| Work item |
Beneath this line are the data; copy exactly the part of them that opens with the line containing "Cookies (1079, 2002)" and closes with the line containing "Descripción [tab] (108, 661)", and only that part.
START Data excerpts
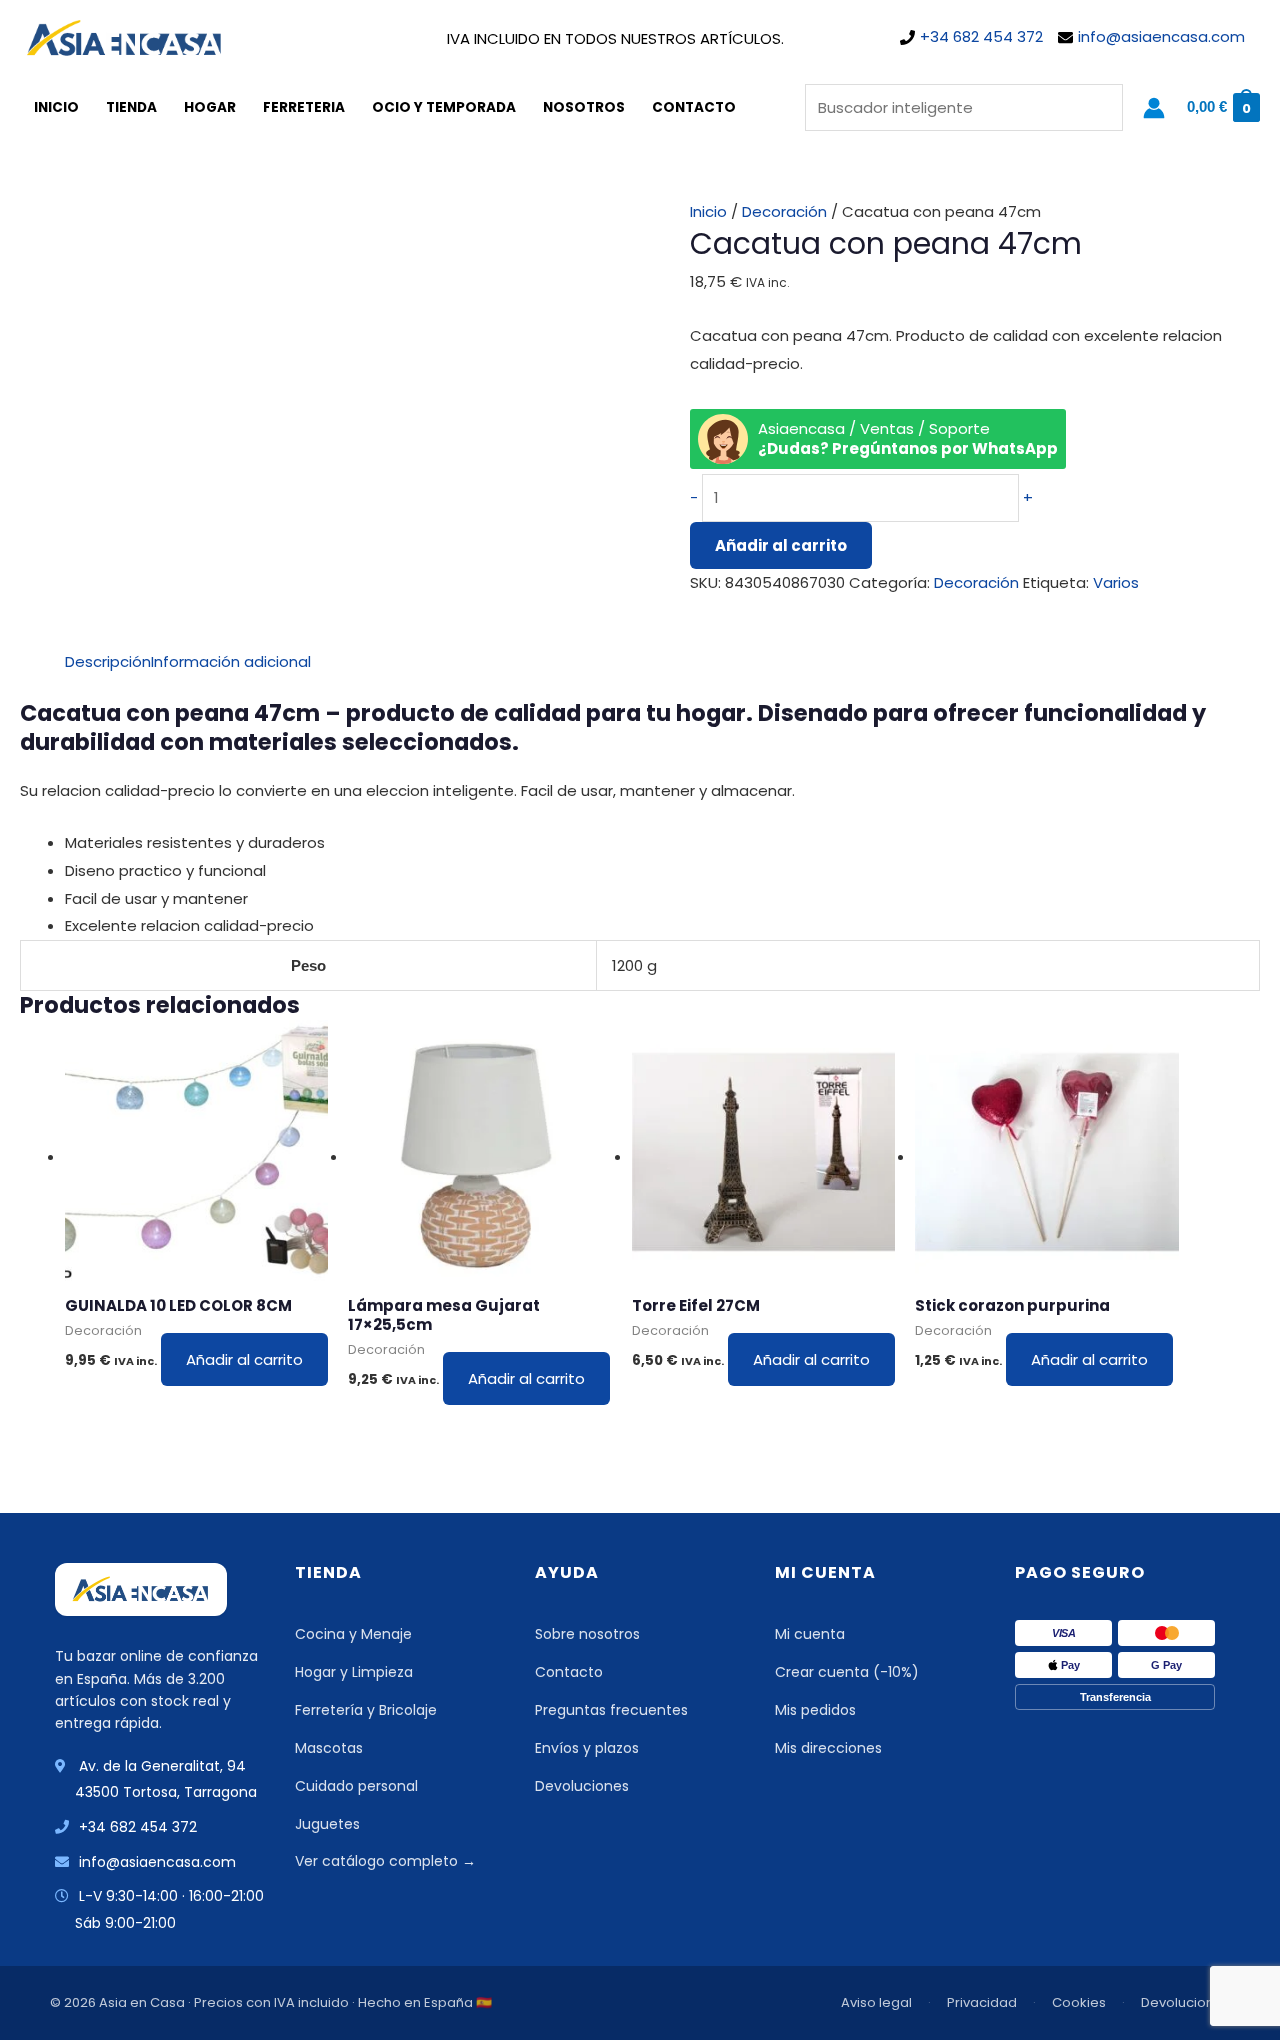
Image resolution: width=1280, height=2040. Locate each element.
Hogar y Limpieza (354, 1672)
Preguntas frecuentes (611, 1710)
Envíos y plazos (587, 1748)
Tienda (131, 107)
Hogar (210, 107)
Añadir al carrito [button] (244, 1359)
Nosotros (584, 107)
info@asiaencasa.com (1161, 36)
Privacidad (982, 2002)
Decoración (784, 211)
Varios (1116, 582)
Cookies (1079, 2002)
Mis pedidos (815, 1710)
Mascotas (329, 1748)
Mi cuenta (810, 1634)
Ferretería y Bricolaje (366, 1710)
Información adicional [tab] (231, 661)
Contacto (694, 107)
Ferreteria (304, 107)
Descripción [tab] (108, 661)
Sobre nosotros (587, 1634)
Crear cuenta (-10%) (847, 1672)
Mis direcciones (828, 1748)
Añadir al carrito (781, 545)
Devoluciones (582, 1786)
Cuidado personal (356, 1786)
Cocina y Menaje (353, 1634)
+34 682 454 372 (981, 36)
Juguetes (327, 1824)
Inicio (56, 107)
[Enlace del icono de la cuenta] (1154, 108)
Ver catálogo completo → (385, 1861)
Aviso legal (876, 2002)
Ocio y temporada (444, 107)
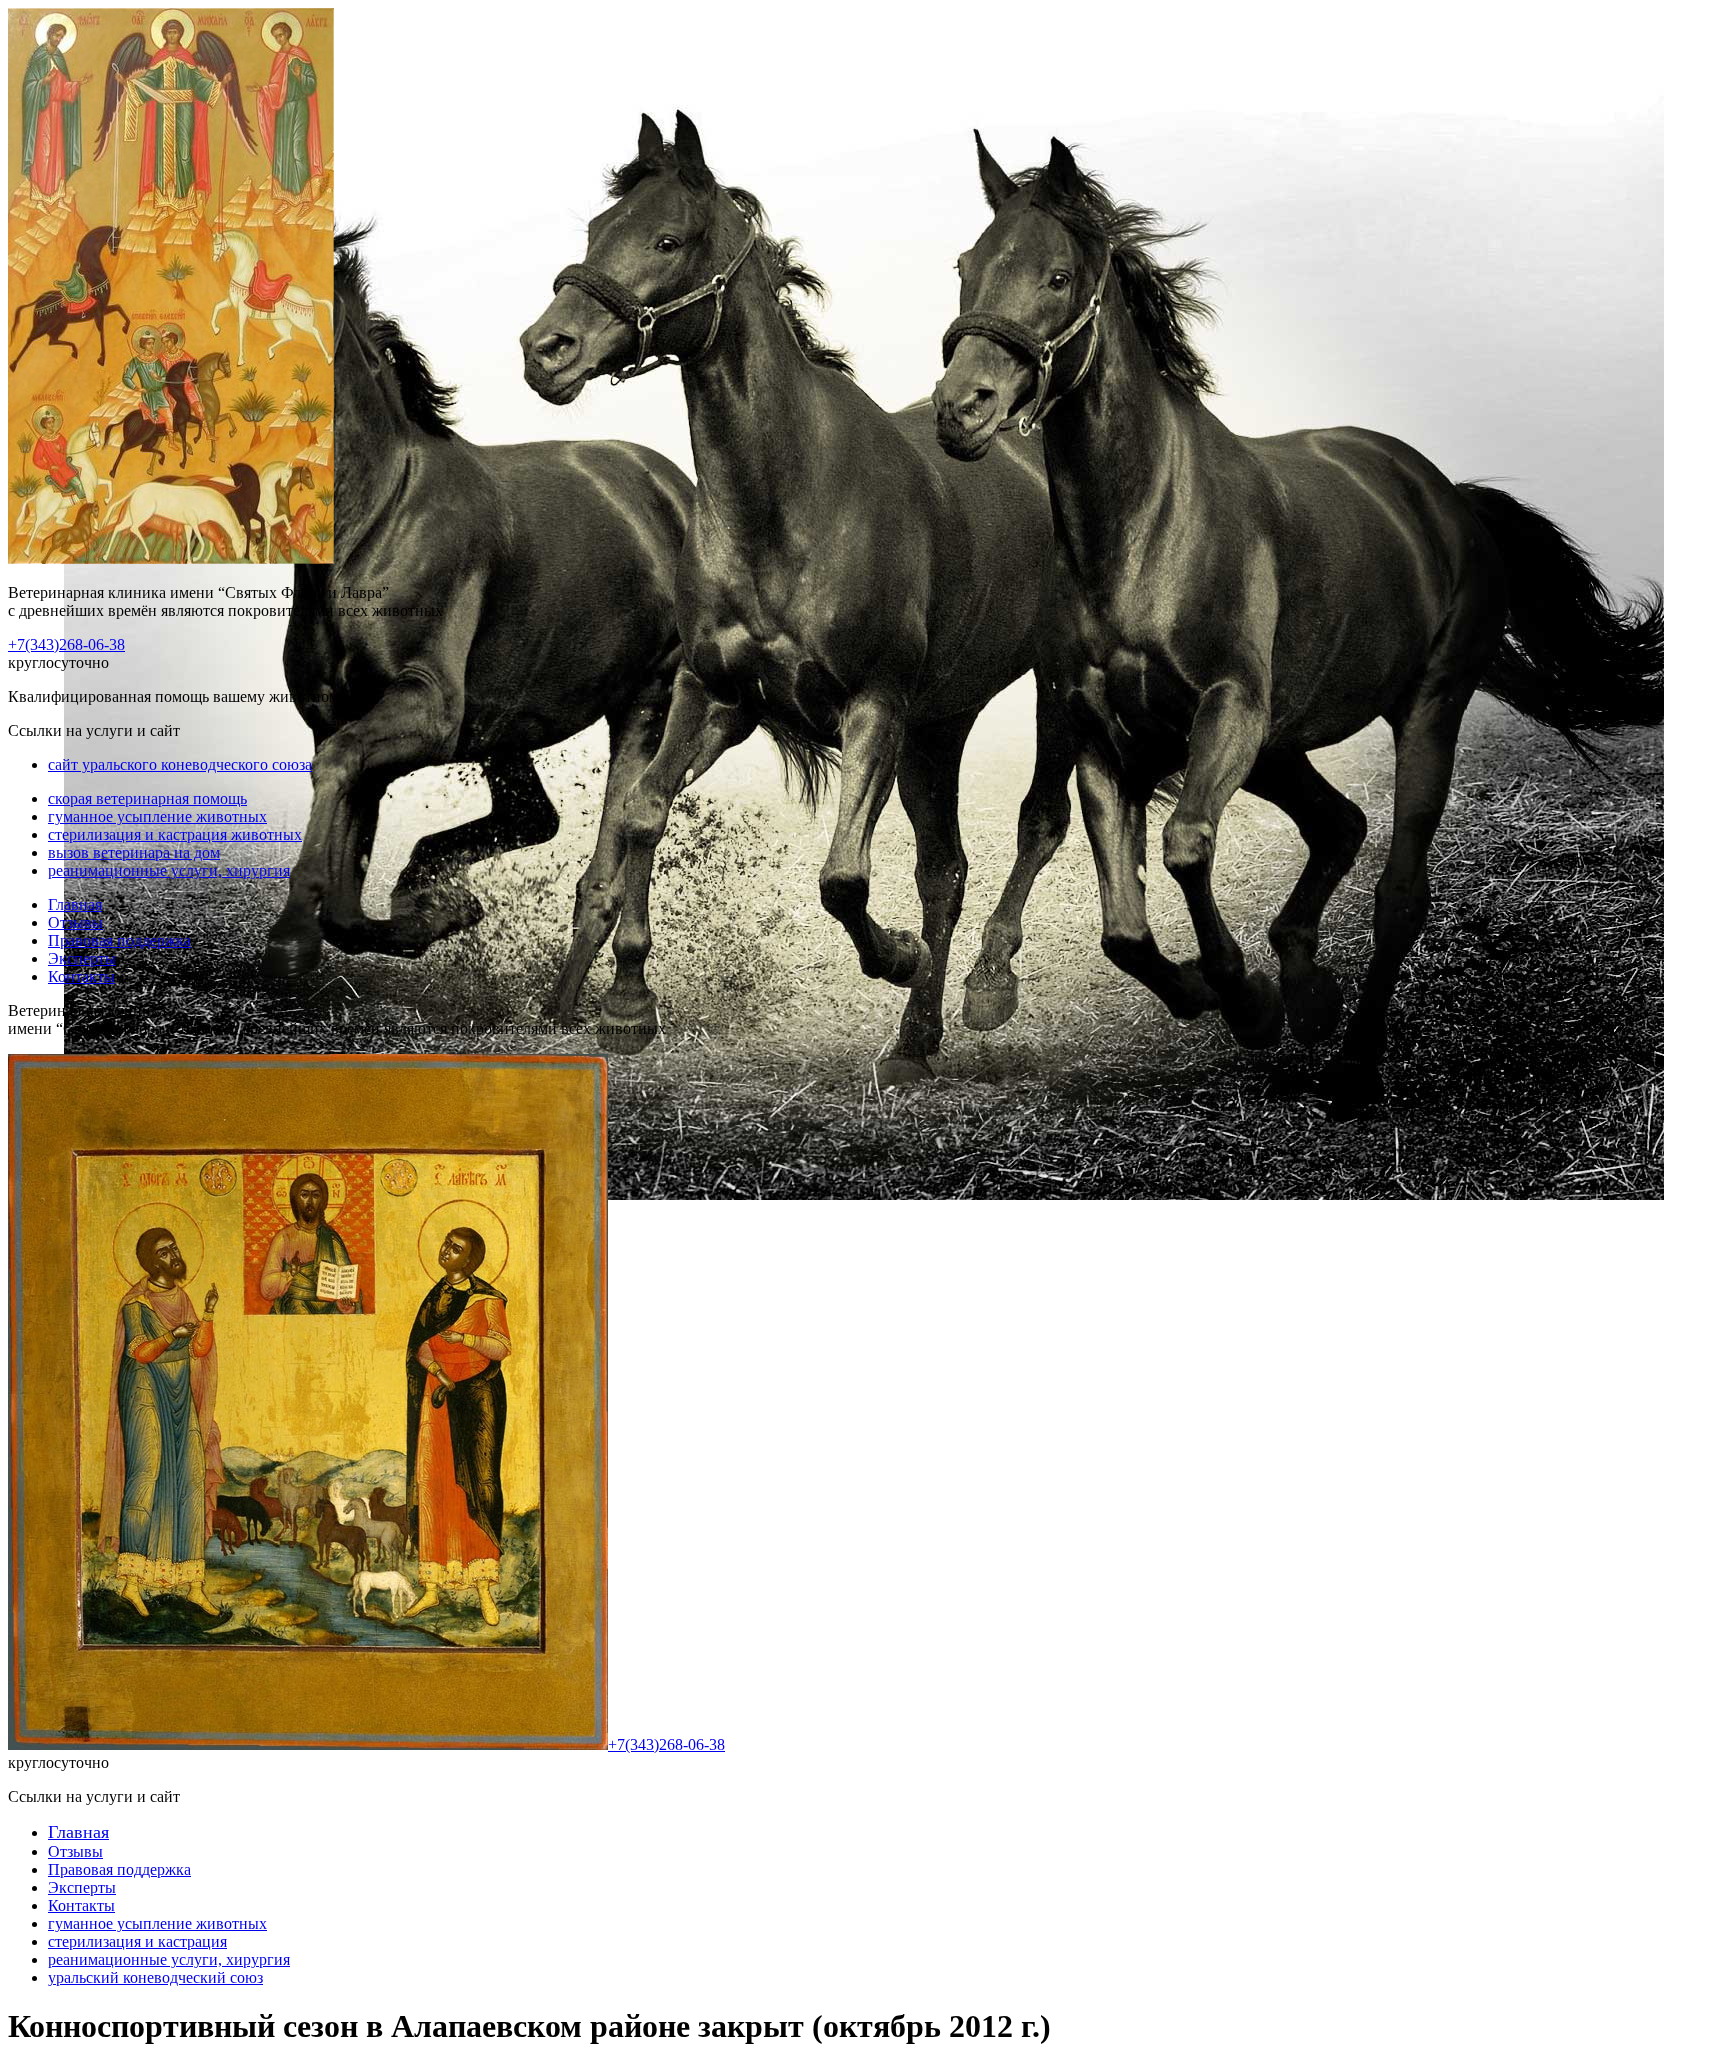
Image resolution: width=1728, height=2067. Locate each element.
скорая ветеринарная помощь (147, 798)
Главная (75, 904)
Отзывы (75, 922)
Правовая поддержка (119, 940)
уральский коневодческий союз (155, 1977)
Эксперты (82, 958)
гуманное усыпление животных (157, 816)
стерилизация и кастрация (137, 1941)
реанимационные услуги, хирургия (169, 870)
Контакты (81, 976)
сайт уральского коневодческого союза (180, 764)
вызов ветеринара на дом (134, 852)
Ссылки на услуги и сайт (94, 1796)
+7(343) (66, 644)
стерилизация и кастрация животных (175, 834)
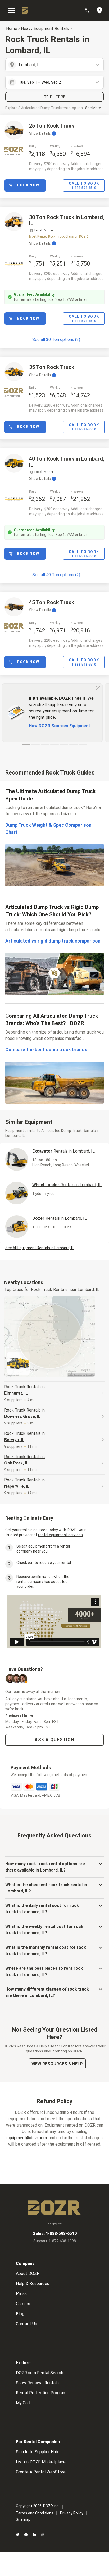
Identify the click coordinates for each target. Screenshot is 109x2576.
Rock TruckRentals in (24, 1390)
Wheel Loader (67, 1184)
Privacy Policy (71, 2513)
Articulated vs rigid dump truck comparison (53, 941)
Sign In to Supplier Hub (37, 2451)
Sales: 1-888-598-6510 (55, 2233)
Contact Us (26, 2323)
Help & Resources (32, 2283)
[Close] (98, 688)
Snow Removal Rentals (37, 2382)
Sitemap (23, 2519)
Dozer (59, 1218)
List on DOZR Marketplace (41, 2461)
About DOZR (27, 2273)
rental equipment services (60, 1535)
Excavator (63, 1151)
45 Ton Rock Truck (51, 602)
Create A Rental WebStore (41, 2471)
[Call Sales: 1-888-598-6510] (90, 10)
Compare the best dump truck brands (46, 1049)
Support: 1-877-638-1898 (54, 2241)
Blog (20, 2313)
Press (21, 2293)
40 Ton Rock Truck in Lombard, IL (66, 462)
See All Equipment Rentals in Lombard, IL (39, 1248)
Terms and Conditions (34, 2513)
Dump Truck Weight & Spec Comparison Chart (48, 828)
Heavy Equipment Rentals (45, 28)
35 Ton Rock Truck (51, 367)
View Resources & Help (57, 2063)
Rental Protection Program (41, 2392)
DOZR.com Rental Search (39, 2372)
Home (11, 28)
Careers (23, 2303)
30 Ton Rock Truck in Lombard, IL (66, 220)
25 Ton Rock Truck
END Data excerpts
| Solution to this task |
Cookies (1079, 2002)
Mis pedidos (815, 1710)
Mascotas (329, 1748)
Mi cuenta (810, 1634)
Ferretería y Bricolaje (366, 1710)
Información adicional [tab] (231, 661)
Contacto (694, 107)
Ferreteria (304, 107)
Descripción [tab] (108, 661)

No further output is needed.